At one point, Tony considered shutting down and retiring, but at a wiry, experienced mid-fiftyish, comfortable spot in his career, with his "family" of veteran crew members counting on jobs, he got back in September, 2002 with a contract with T.L. James & Co., logging their Crowell Land & Timber plantations in Central Louisiana.

That's where we caught up with Tony last month. The 93,000-plus acres managed by T.L. James' Ron Chance is a picture-perfect example of first-class plantation forestry. From a single hilltop, the view is of a clear-cut in the foreground, with the ground clean enough to plant turnip greens after the Lavespere Logging harvest. In the middle range is an even-age stand of loblollys of perhaps ten years, not quite ready for first thinning, to the far right another taller stand which could have been second-thinned not too long ago, and to the far left, a mature grove of beautiful, tall, straight pines of the type the Lavespere crew has just finished hauling to several mills in North and Central Louisiana for conversion to plywood and top grade lumber.

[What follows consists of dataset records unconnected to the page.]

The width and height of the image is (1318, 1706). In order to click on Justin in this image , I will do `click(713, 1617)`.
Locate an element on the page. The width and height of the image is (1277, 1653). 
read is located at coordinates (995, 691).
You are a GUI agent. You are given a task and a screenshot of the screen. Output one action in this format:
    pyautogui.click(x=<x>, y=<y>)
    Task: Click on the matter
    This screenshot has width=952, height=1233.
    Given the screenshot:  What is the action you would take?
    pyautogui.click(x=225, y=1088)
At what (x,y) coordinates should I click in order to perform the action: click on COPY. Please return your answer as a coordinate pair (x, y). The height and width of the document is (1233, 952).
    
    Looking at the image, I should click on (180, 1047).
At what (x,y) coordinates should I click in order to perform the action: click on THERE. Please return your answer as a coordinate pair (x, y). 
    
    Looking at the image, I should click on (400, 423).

From the conversation, the forest is also managed for wildlife habitat, including deer, as Tony points toward the famous "Bird Camp" hunting lodge in the distance. (We are standing just off Bird Camp Road, at the Lavespere logging set where a skidder is piling logs for a loader, which fills the long double-bunk trailers for delivery to mills.

The Lavespere woods operation includes skidder operators Tony Lavespere, Jr., Bobby Yelverton, and Bobby Dubois; shear operators John McLaren, and Tony himself; stroke delimber operator Jody Lavespere; loader operators Kenneth Gillespie and Stacy Lafollette; sawhand Jack DuBois; and truck drivers Obie Lavespere, a member of the firm, Deion Oglesby, E.H. Lashley, Kenneth Chandler, and Wayne Attenberger.

In addition to logging, Tony is on the board of Louisiana Logging Council, a director of Vanguard Syn-Fuels at Pollock, a member of American Logging Council, and actively promotes reforestation, wildlife, and environmentally sound forestry. He is a Master Logger, and all his crew members are trained in first aid, safety, and Best Management Practices.

For recreation, Tony and Obie and their wives enjoy trips by motorhome to the NASCAR races at Talledega and other locations.